*** Block opens ***

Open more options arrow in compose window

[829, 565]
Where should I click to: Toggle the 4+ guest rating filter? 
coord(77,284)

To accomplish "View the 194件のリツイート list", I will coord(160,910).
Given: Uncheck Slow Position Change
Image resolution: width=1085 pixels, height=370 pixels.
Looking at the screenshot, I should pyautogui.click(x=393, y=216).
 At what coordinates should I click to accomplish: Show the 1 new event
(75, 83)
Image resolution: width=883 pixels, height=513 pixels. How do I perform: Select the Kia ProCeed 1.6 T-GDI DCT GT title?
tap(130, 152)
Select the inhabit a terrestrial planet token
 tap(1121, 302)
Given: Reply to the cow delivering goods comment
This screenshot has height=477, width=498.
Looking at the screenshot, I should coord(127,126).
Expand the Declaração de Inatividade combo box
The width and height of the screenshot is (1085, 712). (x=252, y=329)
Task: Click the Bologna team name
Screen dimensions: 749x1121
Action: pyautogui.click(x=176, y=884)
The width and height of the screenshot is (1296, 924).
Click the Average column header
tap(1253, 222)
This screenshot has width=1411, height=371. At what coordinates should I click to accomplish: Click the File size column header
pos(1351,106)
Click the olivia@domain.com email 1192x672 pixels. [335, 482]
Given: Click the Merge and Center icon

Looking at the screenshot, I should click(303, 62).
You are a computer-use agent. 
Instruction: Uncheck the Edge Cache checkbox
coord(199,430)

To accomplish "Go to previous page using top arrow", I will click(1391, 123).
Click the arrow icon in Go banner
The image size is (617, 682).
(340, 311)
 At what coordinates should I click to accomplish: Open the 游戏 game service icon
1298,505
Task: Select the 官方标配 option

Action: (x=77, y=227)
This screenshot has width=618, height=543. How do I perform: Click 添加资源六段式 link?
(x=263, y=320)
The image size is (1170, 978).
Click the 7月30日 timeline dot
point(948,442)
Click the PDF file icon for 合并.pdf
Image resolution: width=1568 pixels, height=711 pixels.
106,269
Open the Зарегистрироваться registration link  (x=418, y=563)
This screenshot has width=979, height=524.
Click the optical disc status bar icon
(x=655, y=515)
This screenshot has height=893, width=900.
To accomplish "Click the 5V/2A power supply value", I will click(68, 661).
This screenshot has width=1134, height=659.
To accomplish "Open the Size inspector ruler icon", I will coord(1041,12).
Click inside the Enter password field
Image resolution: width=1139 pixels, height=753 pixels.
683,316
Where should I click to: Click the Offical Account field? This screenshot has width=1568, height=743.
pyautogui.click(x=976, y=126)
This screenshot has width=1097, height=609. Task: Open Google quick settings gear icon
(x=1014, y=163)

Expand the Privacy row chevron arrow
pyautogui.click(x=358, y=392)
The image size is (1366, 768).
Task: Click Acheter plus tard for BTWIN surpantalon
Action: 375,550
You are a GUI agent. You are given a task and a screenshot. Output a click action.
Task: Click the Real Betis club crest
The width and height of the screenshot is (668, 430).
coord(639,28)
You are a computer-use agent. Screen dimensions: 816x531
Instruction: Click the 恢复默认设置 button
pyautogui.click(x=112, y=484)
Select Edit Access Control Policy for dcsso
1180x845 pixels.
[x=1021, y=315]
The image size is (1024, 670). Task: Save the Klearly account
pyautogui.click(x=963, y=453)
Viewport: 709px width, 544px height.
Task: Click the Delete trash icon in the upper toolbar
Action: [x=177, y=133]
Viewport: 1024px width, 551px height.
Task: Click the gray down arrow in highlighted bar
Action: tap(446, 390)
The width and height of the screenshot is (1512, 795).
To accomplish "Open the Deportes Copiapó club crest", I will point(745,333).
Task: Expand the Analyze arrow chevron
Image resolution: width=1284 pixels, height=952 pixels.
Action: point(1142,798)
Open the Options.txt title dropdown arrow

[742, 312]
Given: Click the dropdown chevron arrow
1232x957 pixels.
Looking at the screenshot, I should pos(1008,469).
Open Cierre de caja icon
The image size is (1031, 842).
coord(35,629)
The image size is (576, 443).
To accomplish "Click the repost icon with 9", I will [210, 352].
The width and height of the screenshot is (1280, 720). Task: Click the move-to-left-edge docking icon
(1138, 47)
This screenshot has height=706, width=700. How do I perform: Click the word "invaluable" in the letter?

*** Block closes ***

** ASSIGNED TASK **
Locate the lines above that hold the word "computer". Show every one of them.

** TASK ANSWER **
You are a computer-use agent. 
You are a computer-use agent. Screen dimensions: 816x531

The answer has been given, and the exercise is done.